The Doctor’s Black Bag

The reader is taken on a trip through medical school, internship, and government service with the Hopi and Navajo in Arizona and with the Paiute, Shoshone, and Washoe in Nevada. Private practices in Texas, New Mexico, Arizona, and Nevada provide illuminating anecdotes for everyday medicine in the mid to latter 20th century while new medical advances were being introduced.

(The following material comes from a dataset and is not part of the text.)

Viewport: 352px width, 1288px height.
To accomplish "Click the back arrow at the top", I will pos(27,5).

Self-Publishing Review says, “His book, arrayed in short, compelling episodes, opens on the afternoon of Christmas Eve in 1961, when his attempts to celebrate the holidays with his wife and three sons was interrupted almost hourly: a childbirth re9uiring his oversight, and three adults with broken or fractured limbs from trying out the skateboards they had gotten their children for Christmas. By means of short vignettes, Schmidt has created a minute-by-minute memoir of life and death situations as seen by a professional, while honestly revealing his own very human feelings when things didn’t go as planned.

He offers varied accounts of illnesses, emergencies and routine encounters – many positive, but others fraught with some danger or mystery – with friendly patients and angry, uncooperative ones. Through it all, Schmidt carried his black bag, that potent symbol of healing, and above all tried to listen carefully to his patients, because he came to learn that their words carried important clues regarding the diagnosis. If it’s possible for a book to have a bedside manner, this is a warm and comforting one, even with the stories of illness.

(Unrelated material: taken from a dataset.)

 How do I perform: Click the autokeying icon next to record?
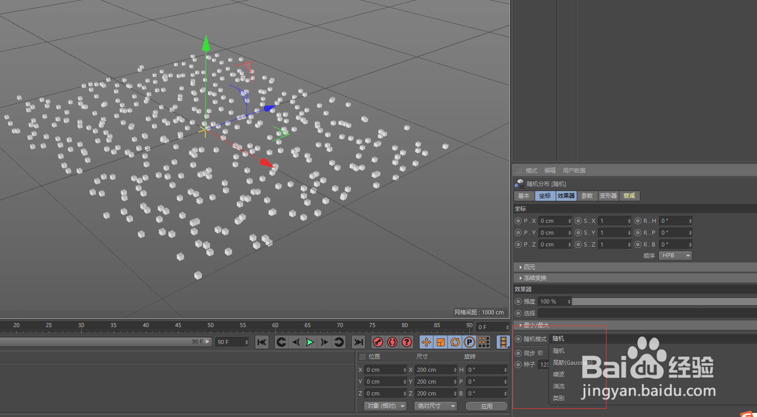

Schmidt shows his admirable writing skills throughout this collection, which, along with the medical adventures depicted, also serves up lively dialog and believable depictions of each person he encounters. He gives a balanced view of doctoring, including physical and scientific detail as needed to support the narrative, while keeping the focus on his patients: their pains, their foibles, at times, their anger and resentment but more often, their gratitude.

A poignant depiction of small town life, Schmidt has constructed his reminiscences in a humble, often humorous manner, which serves to give the reader confidence in each story’s credibility. This is a true doctor’s tale, and a human one.”